The Sandman: Season One (2022) Review

Writer’s note: The second paragraph of this article (just below the first image) contains a basic outline of the show’s premise. There are no spoilers that weren’t already inferred in the show’s own trailer. However, be aware that potential spoilers may be inferred throughout the review.

Despite what modern Hollywood has led audiences to believe, there are plenty of films and TV shows based on comics not featuring superheroes. The comic book medium is home to all kinds of stories and genres, ranging from horror, to romance, to fantasy to crime. Some notable examples would be Ghost World (2001), Road to Perdition (2002), Oldboy (2003), Sin City (2005), A History of Violence (2005), V for Vendetta (2005), and Persepolis (2007), all of which have become iconic cinematic pieces. The deeper you go into the comic book store, the more you’ll realise we’ve barely scratched the surface of weird and wonderful stories ripe for the screen. Some are so beloved, so groundbreaking and so iconic that they’ve been regarded as unfilmable. Chief among them is The Sandman (2022).

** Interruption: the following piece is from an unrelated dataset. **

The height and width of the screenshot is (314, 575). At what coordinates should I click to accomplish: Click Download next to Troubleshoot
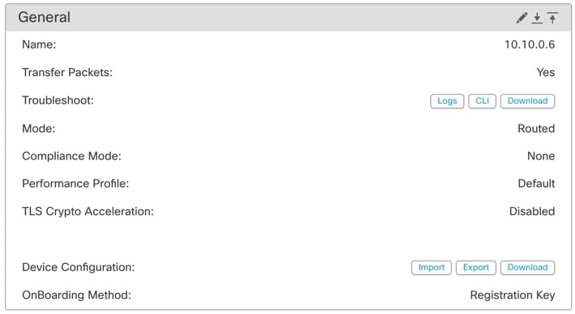pos(527,101)
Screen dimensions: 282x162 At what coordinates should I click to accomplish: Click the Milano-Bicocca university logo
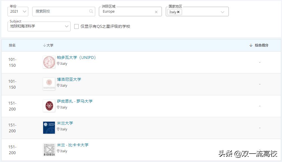coord(49,149)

Boyd Holbrook as The Corinthian.

Adapted from the Neil Gaiman comic book series of the same name, The Sandman follows the exploits of Lord Morpheus/Dream (Tom Sturridge), the king of a mysterious realm known as The Dreaming. As the name implies, it is the place where people’s minds go when they sleep, and Dream is in charge of governing over the dreams, dreamers and nightmares. He is the anthropomorphic personification of this idea, just like his brothers and sisters Death, Desire, Destiny and Despair. Together they are known as The Endless, and they exist alongside other benevolent and frightening Gods. Following a troubling encounter with the human world, Dream’s powers are unleashed in deadly ways, leading him to confront various celestial beings, as well as his own feelings towards humanity.

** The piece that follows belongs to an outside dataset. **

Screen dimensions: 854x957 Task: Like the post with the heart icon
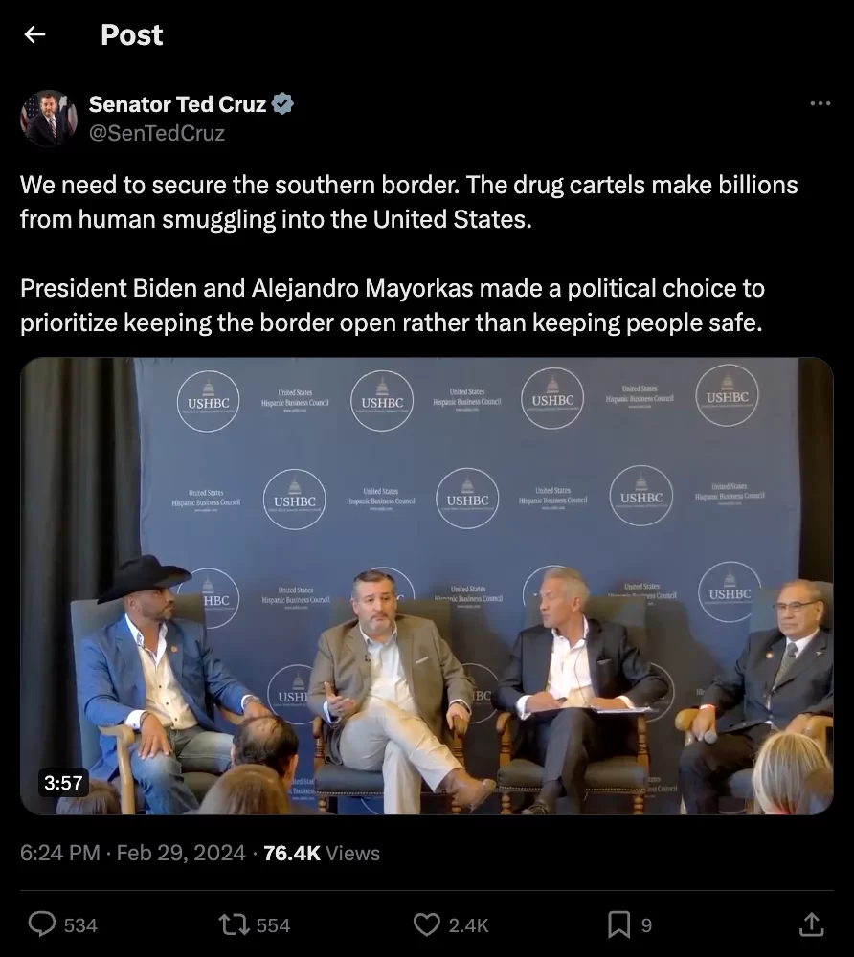click(427, 924)
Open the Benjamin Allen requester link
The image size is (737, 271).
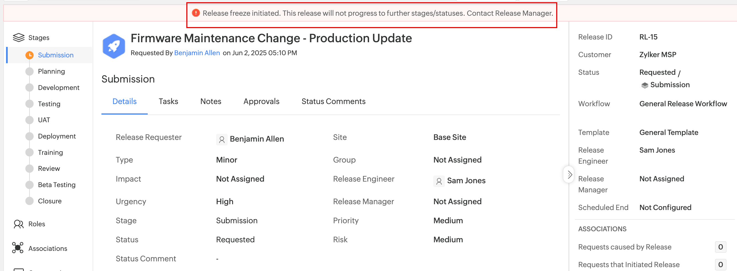click(x=197, y=53)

As you can probably tell, The Sandman isn’t the easiest story to wrap your head around, which is probably why it’s taken almost 30 years for the comic to be adapted. There have been plenty of attempts to bring it to life, but no one could figure out how to condense all its cerebral ideas into a two hour package. Thankfully, it’s perfectly acceptable these days to pivot to TV, allowing adaptations a chance to really develop and flesh out their world. This was incredibly necessary for a story like The Sandman, as there are simply too many characters and heady themes to accurately portray in a single film. Happily, the show utilises this advantage to the fullest, exhibiting an uncommonly controlled narrative pace, thus allowing for a staggering amount of subtle detail. Fans of the books will be particularly thrilled, as it’s almost a one to one translation.

Gwendoline Christie and Tom Sturridge as Lucifer Morningstar and Dream.

However, it’s one thing to adapt the source material panel for panel, but another thing entirely to accurately translate the original’s meaning. For example, Zack Snyder’s Watchmen (2009) does a fine job faithfully recreating the imagery, dialogue, and plot from the graphic novel, but the film seems to miss the point of the story. The characters in Watchmen were sad, pathetic, and psychologically terrifying, yet Snyder seemed to frame them all as heroic, cool or admirable. This shows it’s not enough to simply bring the pages to screen, you need to understand the reasons why you’re bringing it to screen. In this regard, The Sandman is probably the best example of an adaptation truly understanding what made its source material special.

With that in mind, nearly every element of the show has been given the utmost attention. This includes the controlled pacing, eye-popping special effects, gorgeous cinematography, haunting music and nuanced characterisations. Whatever, Netflix spent on The Sandman, it certainly looks, sounds, and feels like they spent a whole lot more, which is definitely the best outcome with such a high concept show. What’s even more impressive is that with each new episode, The Sandman finds fresh themes, concepts, visuals and emotional beats, meaning that nothing is repeated or recycled. Additionally, the ever growing list of ideas aren’t just random, as each moment deftly and appropriately blends into the next. In the best cases, these narrative points come together to deliver some of the most heartbreakingly powerful moments you’ll see on screen all year.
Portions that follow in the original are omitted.